11. Although there was no objection by the parties to the decision being re-made by myself on the basis of the findings of fact at paragraph 10 of the judge's determination, it seems to me, upon reflection, and upon a careful consideration of the evidence and the findings, that this is a case that would benefit from further oral evidence to clarify matters, given the clear absence of findings on crucial aspects of the case.

12. Whilst Mr Avery did not challenge the findings at paragraph 10, he relied upon the fact that the judge, in paragraph 11, noted inconsistencies in the evidence of the sponsor about the appellant's living arrangements. Indeed the judge, having noted inconsistencies in the evidence, did not go on to make clear findings in that regard. The findings are particularly unclear as to the appellant's circumstances in the two years between his parents departing from Nepal in May 2010 and the decision to refuse entry clearance in June 2012 and did not appear to address that period at all. Although there was evidence before the judge, at page 73 of the appeal bundle, to the effect that the appellant was still studying at the same institution in June 2013, that evidence suggested that he remained in the same school year as stated in a previous letter of 3 April 2012 at page 34 of the bundle.

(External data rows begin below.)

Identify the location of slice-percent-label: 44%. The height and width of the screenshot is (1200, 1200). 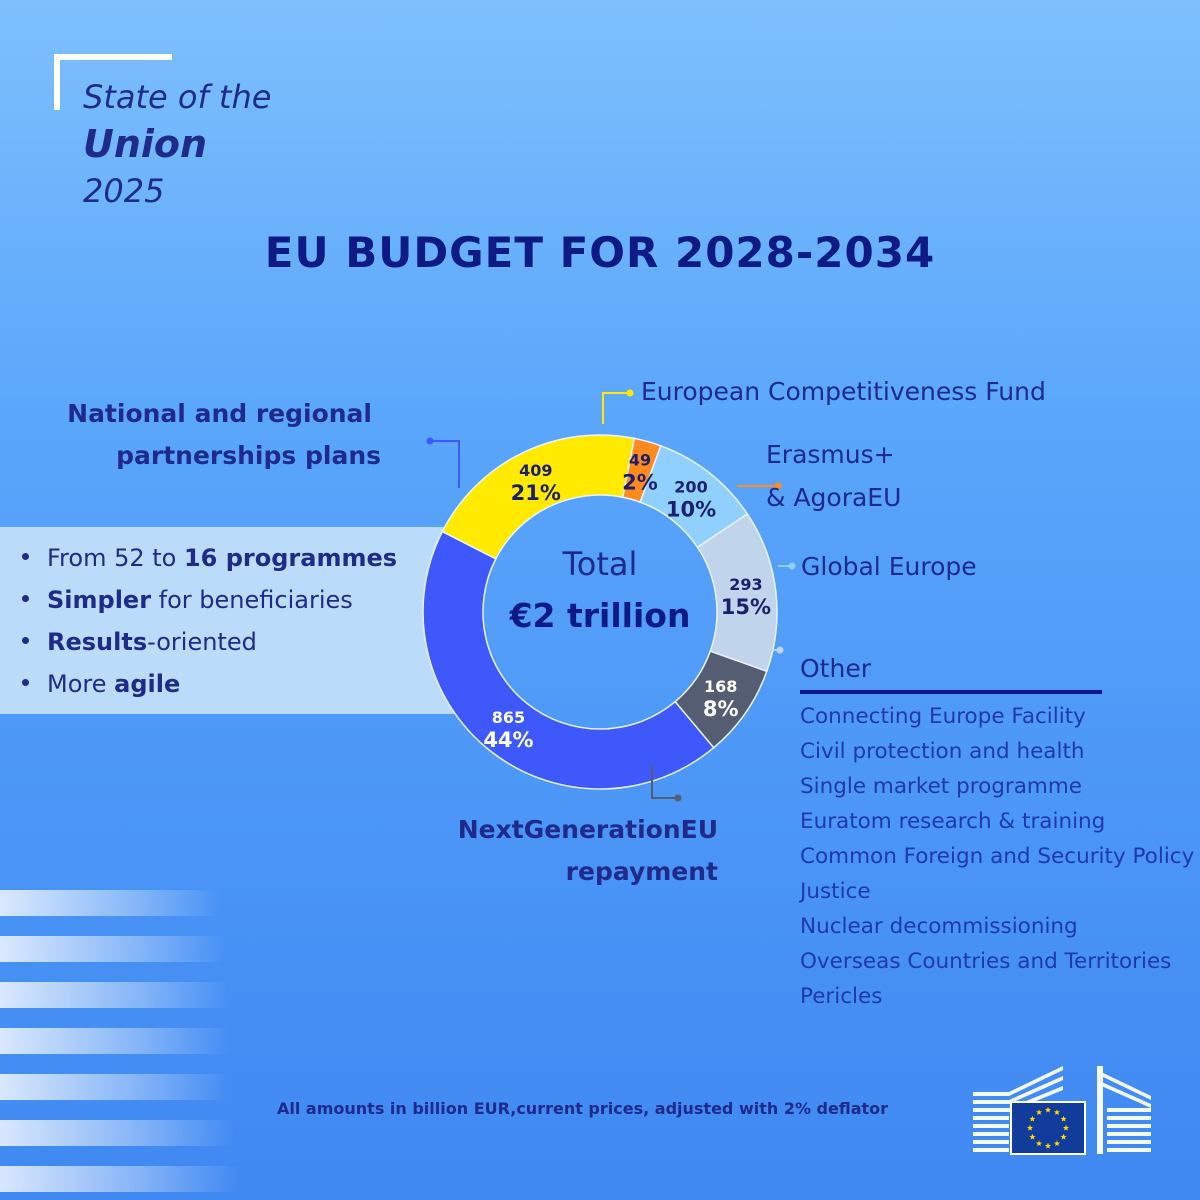
(508, 740).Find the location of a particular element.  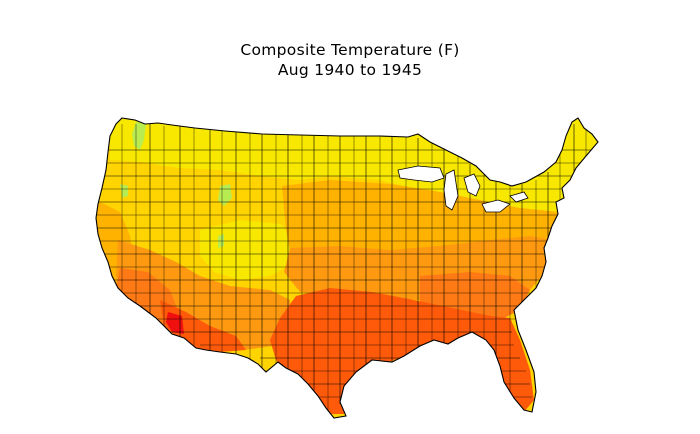

map-title: Composite Temperature (F) is located at coordinates (350, 50).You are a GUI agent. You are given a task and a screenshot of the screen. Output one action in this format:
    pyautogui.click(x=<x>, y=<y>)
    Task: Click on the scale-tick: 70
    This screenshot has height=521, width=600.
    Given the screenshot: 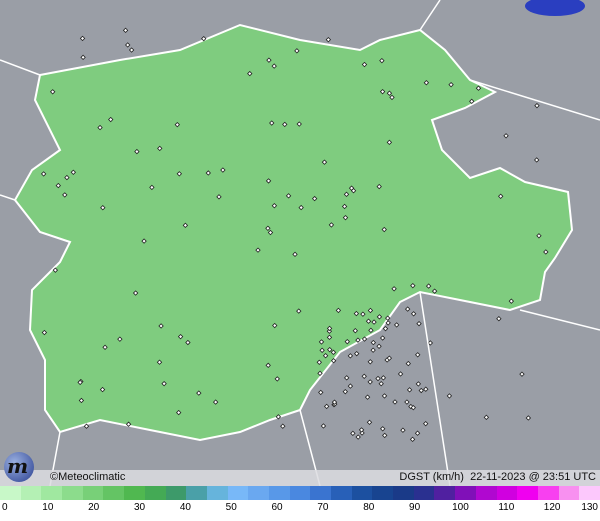 What is the action you would take?
    pyautogui.click(x=323, y=508)
     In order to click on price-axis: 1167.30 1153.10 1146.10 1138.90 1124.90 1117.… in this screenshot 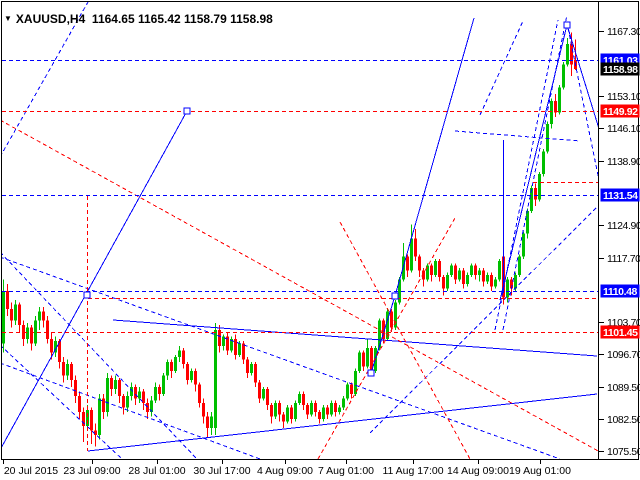, I will do `click(620, 242)`.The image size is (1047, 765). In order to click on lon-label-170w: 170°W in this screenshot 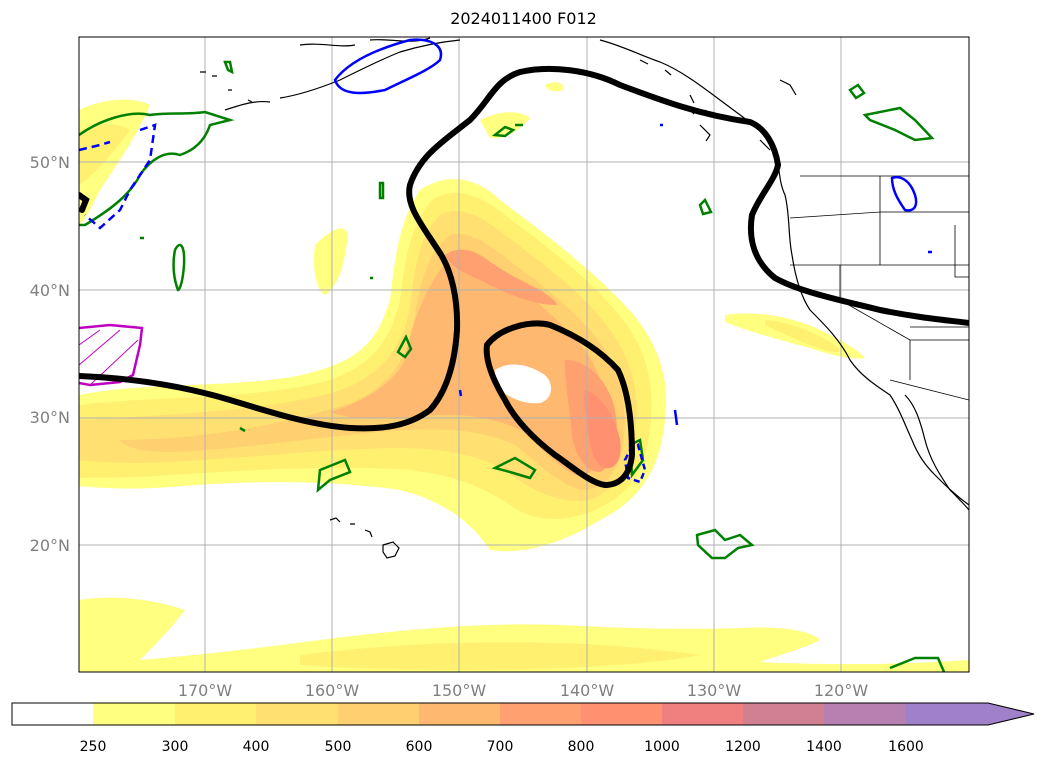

That was not addressed by the judge and there were indeed no clear findings as to whether or not it was accepted that the appellant was still studying, a matter that had been raised in the entry clearance decision. In addition, no findings were made by the judge about the appellant's emotional ties to his parents in the two years following their departure from Nepal and at the time of the entry clearance decision, nor indeed about the financial ties, albeit that there was relevant documentary evidence contained in the appeal bundle before him. Neither was any consideration given to the appellant's relationship with his siblings who remained in Nepal. All of those matters were material to the question of whether family life existed at the time of the decision to refuse entry clearance but were not addressed by the judge by way of clear findings.

13. In all of these circumstances, it seems to me that the appropriate course would be for the appeal to be remitted to the First-tier Tribunal for the case to be determined afresh and for fresh and clear findings to be made on the appellant's circumstances and his family ties, in order to establish whether Article 8 was engaged on the basis of family life. Clearly if it was found that that was the case, it would then be for the First-tier Tribunal to go on and determine whether the appeal would succeed under Article 8 in the light of the guidance in Gurung and Ghising and others (Ghurkhas/BOCs: historic wrong; weight) [2013] UKUT 00567.

14. For all of these reasons, I find that the decision of the First-tier Tribunal contains errors of law and has to be set aside. In the circumstances, it is appropriate for the appeal to be remitted to the First-tier Tribunal for all matters to be determined.


15. The making of the decision of the First-tier Tribunal involved the making of an error on a point of law. The decision is set aside. The appeal is remitted to the First-tier Tribunal pursuant to section 12(2)(b)(i) of the Tribunals, Courts and Enforcement Act 2007 and Practice Statement 7.2(b), before any judge aside from Judge Cohen.